- [Some items]:
========================================================================

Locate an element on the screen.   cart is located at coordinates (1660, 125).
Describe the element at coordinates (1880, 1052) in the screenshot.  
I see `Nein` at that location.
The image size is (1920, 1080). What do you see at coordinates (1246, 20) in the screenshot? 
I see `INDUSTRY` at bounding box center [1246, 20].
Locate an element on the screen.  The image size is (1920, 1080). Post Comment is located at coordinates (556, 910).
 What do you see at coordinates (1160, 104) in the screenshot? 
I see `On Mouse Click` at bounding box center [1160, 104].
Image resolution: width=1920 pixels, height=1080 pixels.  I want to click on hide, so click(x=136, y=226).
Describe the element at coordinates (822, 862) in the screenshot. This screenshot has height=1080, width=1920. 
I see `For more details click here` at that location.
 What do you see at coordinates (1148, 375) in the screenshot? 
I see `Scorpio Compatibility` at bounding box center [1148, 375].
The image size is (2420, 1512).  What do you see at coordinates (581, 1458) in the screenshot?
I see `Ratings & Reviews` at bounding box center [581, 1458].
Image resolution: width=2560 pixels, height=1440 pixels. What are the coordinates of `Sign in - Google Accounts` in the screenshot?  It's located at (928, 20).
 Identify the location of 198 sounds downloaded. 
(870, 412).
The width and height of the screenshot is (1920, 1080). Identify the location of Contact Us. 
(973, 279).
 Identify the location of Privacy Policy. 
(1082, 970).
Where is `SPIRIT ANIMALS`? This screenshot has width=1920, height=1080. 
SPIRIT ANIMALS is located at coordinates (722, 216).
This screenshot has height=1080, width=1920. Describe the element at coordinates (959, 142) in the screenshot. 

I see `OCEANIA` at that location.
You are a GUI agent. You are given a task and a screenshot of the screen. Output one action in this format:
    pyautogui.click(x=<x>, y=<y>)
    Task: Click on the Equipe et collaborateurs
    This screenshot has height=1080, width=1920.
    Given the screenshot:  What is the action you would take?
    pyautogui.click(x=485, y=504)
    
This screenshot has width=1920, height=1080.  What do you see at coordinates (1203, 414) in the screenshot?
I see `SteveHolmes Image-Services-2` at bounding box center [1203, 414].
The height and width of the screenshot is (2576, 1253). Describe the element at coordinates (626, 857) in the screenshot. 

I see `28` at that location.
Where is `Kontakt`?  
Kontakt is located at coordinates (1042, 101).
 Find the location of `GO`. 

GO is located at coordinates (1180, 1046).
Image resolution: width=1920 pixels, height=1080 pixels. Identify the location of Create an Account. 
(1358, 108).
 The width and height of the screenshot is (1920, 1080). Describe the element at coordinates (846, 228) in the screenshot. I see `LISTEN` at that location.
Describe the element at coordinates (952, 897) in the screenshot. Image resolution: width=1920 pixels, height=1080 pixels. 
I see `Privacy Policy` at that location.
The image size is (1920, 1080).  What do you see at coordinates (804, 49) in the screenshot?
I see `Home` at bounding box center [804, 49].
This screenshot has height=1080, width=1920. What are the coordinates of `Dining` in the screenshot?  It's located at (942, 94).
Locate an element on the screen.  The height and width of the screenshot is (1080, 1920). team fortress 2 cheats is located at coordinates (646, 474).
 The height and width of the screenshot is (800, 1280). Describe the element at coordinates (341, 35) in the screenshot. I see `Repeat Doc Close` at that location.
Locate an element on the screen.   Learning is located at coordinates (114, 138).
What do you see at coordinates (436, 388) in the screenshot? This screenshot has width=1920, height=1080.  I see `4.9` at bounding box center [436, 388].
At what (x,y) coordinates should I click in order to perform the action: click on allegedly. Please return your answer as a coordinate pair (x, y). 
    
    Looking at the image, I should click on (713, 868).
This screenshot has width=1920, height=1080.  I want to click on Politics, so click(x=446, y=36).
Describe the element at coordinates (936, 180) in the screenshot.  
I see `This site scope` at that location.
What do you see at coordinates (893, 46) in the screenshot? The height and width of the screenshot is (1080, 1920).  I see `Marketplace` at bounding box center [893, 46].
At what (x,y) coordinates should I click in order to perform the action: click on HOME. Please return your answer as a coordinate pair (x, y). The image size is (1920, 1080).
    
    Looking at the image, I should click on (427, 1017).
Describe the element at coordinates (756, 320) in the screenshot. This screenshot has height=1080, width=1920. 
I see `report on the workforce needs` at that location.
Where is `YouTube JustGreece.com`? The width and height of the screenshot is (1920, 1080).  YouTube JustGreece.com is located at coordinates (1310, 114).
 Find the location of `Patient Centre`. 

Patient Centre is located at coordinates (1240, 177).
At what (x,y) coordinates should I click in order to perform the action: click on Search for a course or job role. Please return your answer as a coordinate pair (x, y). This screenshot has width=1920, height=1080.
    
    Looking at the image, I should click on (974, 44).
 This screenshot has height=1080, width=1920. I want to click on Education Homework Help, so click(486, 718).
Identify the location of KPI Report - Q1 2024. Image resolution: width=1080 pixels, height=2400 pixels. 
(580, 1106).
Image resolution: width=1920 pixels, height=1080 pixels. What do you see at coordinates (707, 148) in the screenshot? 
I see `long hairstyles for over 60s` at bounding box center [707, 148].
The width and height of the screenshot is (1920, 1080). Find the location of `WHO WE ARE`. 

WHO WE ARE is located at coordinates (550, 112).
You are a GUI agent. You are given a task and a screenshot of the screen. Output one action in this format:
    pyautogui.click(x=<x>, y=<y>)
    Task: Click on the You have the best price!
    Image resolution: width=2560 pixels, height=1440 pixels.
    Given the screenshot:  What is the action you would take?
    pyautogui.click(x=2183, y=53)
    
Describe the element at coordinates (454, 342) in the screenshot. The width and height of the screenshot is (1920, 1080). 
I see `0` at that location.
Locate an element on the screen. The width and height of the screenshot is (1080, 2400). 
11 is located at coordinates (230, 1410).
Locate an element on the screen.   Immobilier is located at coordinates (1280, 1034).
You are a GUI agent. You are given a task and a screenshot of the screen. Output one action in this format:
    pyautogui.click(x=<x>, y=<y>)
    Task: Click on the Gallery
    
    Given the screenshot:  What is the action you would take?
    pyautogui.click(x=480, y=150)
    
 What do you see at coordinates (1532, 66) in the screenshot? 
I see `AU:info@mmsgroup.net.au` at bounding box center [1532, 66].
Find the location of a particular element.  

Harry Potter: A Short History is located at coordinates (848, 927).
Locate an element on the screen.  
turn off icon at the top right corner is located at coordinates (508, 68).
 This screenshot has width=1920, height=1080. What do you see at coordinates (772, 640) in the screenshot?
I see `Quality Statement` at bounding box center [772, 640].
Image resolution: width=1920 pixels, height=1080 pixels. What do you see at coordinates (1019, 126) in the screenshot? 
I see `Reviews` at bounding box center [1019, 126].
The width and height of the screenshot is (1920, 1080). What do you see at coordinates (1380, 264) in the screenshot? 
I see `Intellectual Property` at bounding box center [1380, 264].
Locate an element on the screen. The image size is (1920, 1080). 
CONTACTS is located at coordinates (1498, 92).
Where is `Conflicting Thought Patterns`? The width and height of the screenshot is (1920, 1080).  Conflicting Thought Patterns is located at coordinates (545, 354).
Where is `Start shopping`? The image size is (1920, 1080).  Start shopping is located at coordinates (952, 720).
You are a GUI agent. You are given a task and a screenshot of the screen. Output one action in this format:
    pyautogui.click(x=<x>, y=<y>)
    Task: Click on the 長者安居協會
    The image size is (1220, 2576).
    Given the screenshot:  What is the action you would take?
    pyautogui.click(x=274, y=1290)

========================================================================

Arrange every line of the items above as a Markdown table with the columns "Row" and "Line", numbering the rows in order. Omit blank lines.

- [Exercise output]:
| Row | Line |
|---|---|
| 1 | Locate an element on the screen.   cart is located at coordinates (1660, 125). |
| 2 | Describe the element at coordinates (1880, 1052) in the screenshot.   |
| 3 | I see `Nein` at that location. |
| 4 | The image size is (1920, 1080). What do you see at coordinates (1246, 20) in the screenshot?  |
| 5 | I see `INDUSTRY` at bounding box center [1246, 20]. |
| 6 | Locate an element on the screen.  The image size is (1920, 1080). Post Comment is located at coordinates (556, 910). |
| 7 |  What do you see at coordinates (1160, 104) in the screenshot?  |
| 8 | I see `On Mouse Click` at bounding box center [1160, 104]. |
| 9 | Image resolution: width=1920 pixels, height=1080 pixels.  I want to click on hide, so click(x=136, y=226). |
| 10 | Describe the element at coordinates (822, 862) in the screenshot. This screenshot has height=1080, width=1920.  |
| 11 | I see `For more details click here` at that location. |
| 12 |  What do you see at coordinates (1148, 375) in the screenshot?  |
| 13 | I see `Scorpio Compatibility` at bounding box center [1148, 375]. |
| 14 | The image size is (2420, 1512).  What do you see at coordinates (581, 1458) in the screenshot? |
| 15 | I see `Ratings & Reviews` at bounding box center [581, 1458]. |
| 16 | Image resolution: width=2560 pixels, height=1440 pixels. What are the coordinates of `Sign in - Google Accounts` in the screenshot?  It's located at (928, 20). |
| 17 |  Identify the location of 198 sounds downloaded.  |
| 18 | (870, 412). |
| 19 | The width and height of the screenshot is (1920, 1080). Identify the location of Contact Us.  |
| 20 | (973, 279). |
| 21 |  Identify the location of Privacy Policy.  |
| 22 | (1082, 970). |
| 23 | Where is `SPIRIT ANIMALS`? This screenshot has width=1920, height=1080.  |
| 24 | SPIRIT ANIMALS is located at coordinates (722, 216). |
| 25 | This screenshot has height=1080, width=1920. Describe the element at coordinates (959, 142) in the screenshot.  |
| 26 | I see `OCEANIA` at that location. |
| 27 | You are a GUI agent. You are given a task and a screenshot of the screen. Output one action in this format: |
| 28 |     pyautogui.click(x=<x>, y=<y>) |
| 29 |     Task: Click on the Equipe et collaborateurs |
| 30 |     This screenshot has height=1080, width=1920. |
| 31 |     Given the screenshot:  What is the action you would take? |
| 32 |     pyautogui.click(x=485, y=504) |
| 33 | This screenshot has width=1920, height=1080.  What do you see at coordinates (1203, 414) in the screenshot? |
| 34 | I see `SteveHolmes Image-Services-2` at bounding box center [1203, 414]. |
| 35 | The height and width of the screenshot is (2576, 1253). Describe the element at coordinates (626, 857) in the screenshot.  |
| 36 | I see `28` at that location. |
| 37 | Where is `Kontakt`?   |
| 38 | Kontakt is located at coordinates (1042, 101). |
| 39 |  Find the location of `GO`.  |
| 40 | GO is located at coordinates (1180, 1046). |
| 41 | Image resolution: width=1920 pixels, height=1080 pixels. Identify the location of Create an Account.  |
| 42 | (1358, 108). |
| 43 |  The width and height of the screenshot is (1920, 1080). Describe the element at coordinates (846, 228) in the screenshot. I see `LISTEN` at that location. |
| 44 | Describe the element at coordinates (952, 897) in the screenshot. Image resolution: width=1920 pixels, height=1080 pixels.  |
| 45 | I see `Privacy Policy` at that location. |
| 46 | The image size is (1920, 1080).  What do you see at coordinates (804, 49) in the screenshot? |
| 47 | I see `Home` at bounding box center [804, 49]. |
| 48 | This screenshot has height=1080, width=1920. What are the coordinates of `Dining` in the screenshot?  It's located at (942, 94). |
| 49 | Locate an element on the screen.  The height and width of the screenshot is (1080, 1920). team fortress 2 cheats is located at coordinates (646, 474). |
| 50 |  The height and width of the screenshot is (800, 1280). Describe the element at coordinates (341, 35) in the screenshot. I see `Repeat Doc Close` at that location. |
| 51 | Locate an element on the screen.   Learning is located at coordinates (114, 138). |
| 52 | What do you see at coordinates (436, 388) in the screenshot? This screenshot has width=1920, height=1080.  I see `4.9` at bounding box center [436, 388]. |
| 53 | At what (x,y) coordinates should I click in order to perform the action: click on allegedly. Please return your answer as a coordinate pair (x, y).  |
| 54 |     Looking at the image, I should click on (713, 868). |
| 55 | This screenshot has width=1920, height=1080.  I want to click on Politics, so click(x=446, y=36). |
| 56 | Describe the element at coordinates (936, 180) in the screenshot.   |
| 57 | I see `This site scope` at that location. |
| 58 | What do you see at coordinates (893, 46) in the screenshot? The height and width of the screenshot is (1080, 1920).  I see `Marketplace` at bounding box center [893, 46]. |
| 59 | At what (x,y) coordinates should I click in order to perform the action: click on HOME. Please return your answer as a coordinate pair (x, y). The image size is (1920, 1080). |
| 60 |     Looking at the image, I should click on (427, 1017). |
| 61 | Describe the element at coordinates (756, 320) in the screenshot. This screenshot has height=1080, width=1920.  |
| 62 | I see `report on the workforce needs` at that location. |
| 63 | Where is `YouTube JustGreece.com`? The width and height of the screenshot is (1920, 1080).  YouTube JustGreece.com is located at coordinates (1310, 114). |
| 64 |  Find the location of `Patient Centre`.  |
| 65 | Patient Centre is located at coordinates (1240, 177). |
| 66 | At what (x,y) coordinates should I click in order to perform the action: click on Search for a course or job role. Please return your answer as a coordinate pair (x, y). This screenshot has width=1920, height=1080. |
| 67 |     Looking at the image, I should click on (974, 44). |
| 68 |  This screenshot has height=1080, width=1920. I want to click on Education Homework Help, so click(486, 718). |
| 69 | Identify the location of KPI Report - Q1 2024. Image resolution: width=1080 pixels, height=2400 pixels.  |
| 70 | (580, 1106). |
| 71 | Image resolution: width=1920 pixels, height=1080 pixels. What do you see at coordinates (707, 148) in the screenshot?  |
| 72 | I see `long hairstyles for over 60s` at bounding box center [707, 148]. |
| 73 | The width and height of the screenshot is (1920, 1080). Find the location of `WHO WE ARE`.  |
| 74 | WHO WE ARE is located at coordinates (550, 112). |
| 75 | You are a GUI agent. You are given a task and a screenshot of the screen. Output one action in this format: |
| 76 |     pyautogui.click(x=<x>, y=<y>) |
| 77 |     Task: Click on the You have the best price! |
| 78 |     Image resolution: width=2560 pixels, height=1440 pixels. |
| 79 |     Given the screenshot:  What is the action you would take? |
| 80 |     pyautogui.click(x=2183, y=53) |
| 81 | Describe the element at coordinates (454, 342) in the screenshot. The width and height of the screenshot is (1920, 1080).  |
| 82 | I see `0` at that location. |
| 83 | Locate an element on the screen. The width and height of the screenshot is (1080, 2400).  |
| 84 | 11 is located at coordinates (230, 1410). |
| 85 | Locate an element on the screen.   Immobilier is located at coordinates (1280, 1034). |
| 86 | You are a GUI agent. You are given a task and a screenshot of the screen. Output one action in this format: |
| 87 |     pyautogui.click(x=<x>, y=<y>) |
| 88 |     Task: Click on the Gallery |
| 89 |     Given the screenshot:  What is the action you would take? |
| 90 |     pyautogui.click(x=480, y=150) |
| 91 |  What do you see at coordinates (1532, 66) in the screenshot?  |
| 92 | I see `AU:info@mmsgroup.net.au` at bounding box center [1532, 66]. |
| 93 | Find the location of a particular element.   |
| 94 | Harry Potter: A Short History is located at coordinates (848, 927). |
| 95 | Locate an element on the screen.   |
| 96 | turn off icon at the top right corner is located at coordinates (508, 68). |
| 97 |  This screenshot has width=1920, height=1080. What do you see at coordinates (772, 640) in the screenshot? |
| 98 | I see `Quality Statement` at bounding box center [772, 640]. |
| 99 | Image resolution: width=1920 pixels, height=1080 pixels. What do you see at coordinates (1019, 126) in the screenshot?  |
| 100 | I see `Reviews` at bounding box center [1019, 126]. |
| 101 | The width and height of the screenshot is (1920, 1080). What do you see at coordinates (1380, 264) in the screenshot?  |
| 102 | I see `Intellectual Property` at bounding box center [1380, 264]. |
| 103 | Locate an element on the screen. The image size is (1920, 1080).  |
| 104 | CONTACTS is located at coordinates (1498, 92). |
| 105 | Where is `Conflicting Thought Patterns`? The width and height of the screenshot is (1920, 1080).  Conflicting Thought Patterns is located at coordinates (545, 354). |
| 106 | Where is `Start shopping`? The image size is (1920, 1080).  Start shopping is located at coordinates (952, 720). |
| 107 | You are a GUI agent. You are given a task and a screenshot of the screen. Output one action in this format: |
| 108 |     pyautogui.click(x=<x>, y=<y>) |
| 109 |     Task: Click on the 長者安居協會 |
| 110 |     The image size is (1220, 2576). |
| 111 |     Given the screenshot:  What is the action you would take? |
| 112 |     pyautogui.click(x=274, y=1290) |